A post-hoc analysis from a Phase III clinical programme evaluating Galapagos’ filgotinib showed significant symptom improvements for patients with ulcerative colitis (UC).
The new data, presented at the European Crohn’s and Colitis Organisation (ECCO) annual congress, showed significant improvements in patient-reported outcomes of stool frequency and rectal bleeding – observed as early as the first weeks of filgotinib 200mg daily therapy versus placebo.
According to Galapagos, these findings were observed in both biologic-naïve and biologic-experienced UC patients.
A further post-hoc analysis of the SELECTION maintenance study suggested the proportion of patients who were steroid-free at different timepoints before achieving remission at week 58.
This data suggested that filgotinib 200mg reduced and eliminated corticosteroid (CS) use versus placebo at week 58 in patients with moderately to severely active UC.
A significantly higher proportion of patients who demonstrated CS-free remission at week 58 with filgotinib 200mg daily had been CS-free in the previous six months in comparison to placebo.

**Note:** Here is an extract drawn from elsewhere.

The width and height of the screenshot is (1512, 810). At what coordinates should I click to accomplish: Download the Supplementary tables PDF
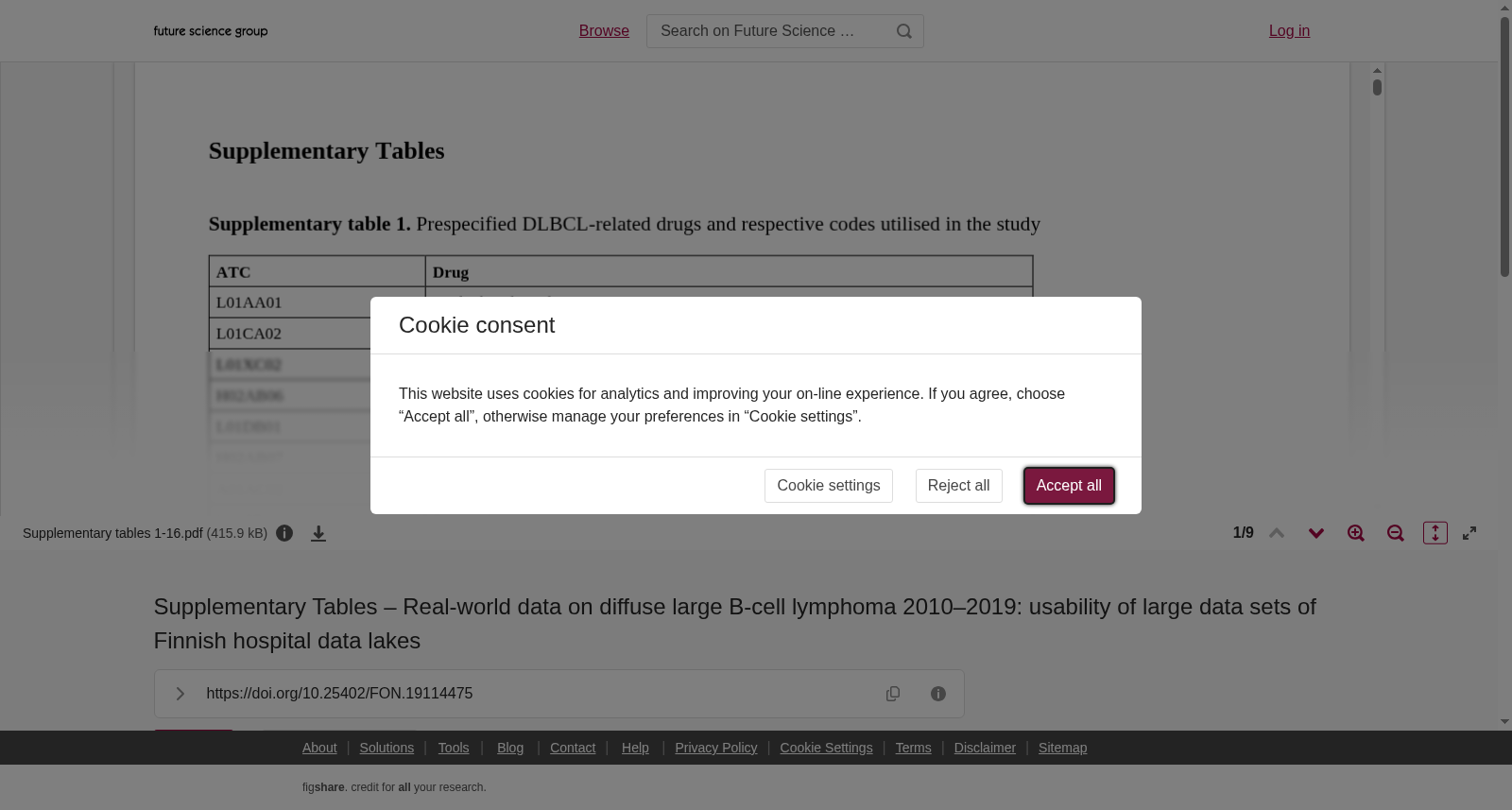318,533
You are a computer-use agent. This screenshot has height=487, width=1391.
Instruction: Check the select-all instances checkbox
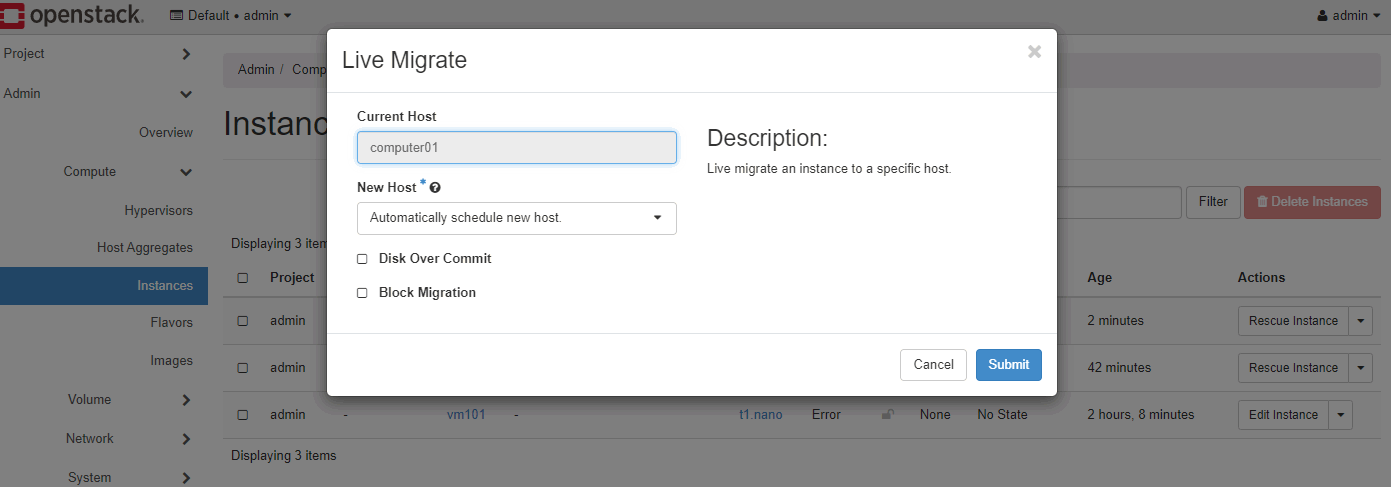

In addition, safety analysis from the SELECTION programme – combining induction, maintenance and the long-term extension study data – showed results consistent with the original induction and maintenance trials, where filgotinib was well tolerated in patients with moderately to severely active UC.
“Listening to the needs of patients living with moderately and severely active UC, and the healthcare professionals treating them, helps us understand the importance of finding treatments that address both clinical symptoms and patient reported outcomes,” said Walid Abi-Saab, chief medical officer of Galapagos.
“[This] new data from SELECTION and the long-term extension study suggest that patients with moderately to severely active UC have experienced rapid response, sustained steroid-free remission and long-term tolerability when taking filgotinib 200mg versus those on a placebo,” he added.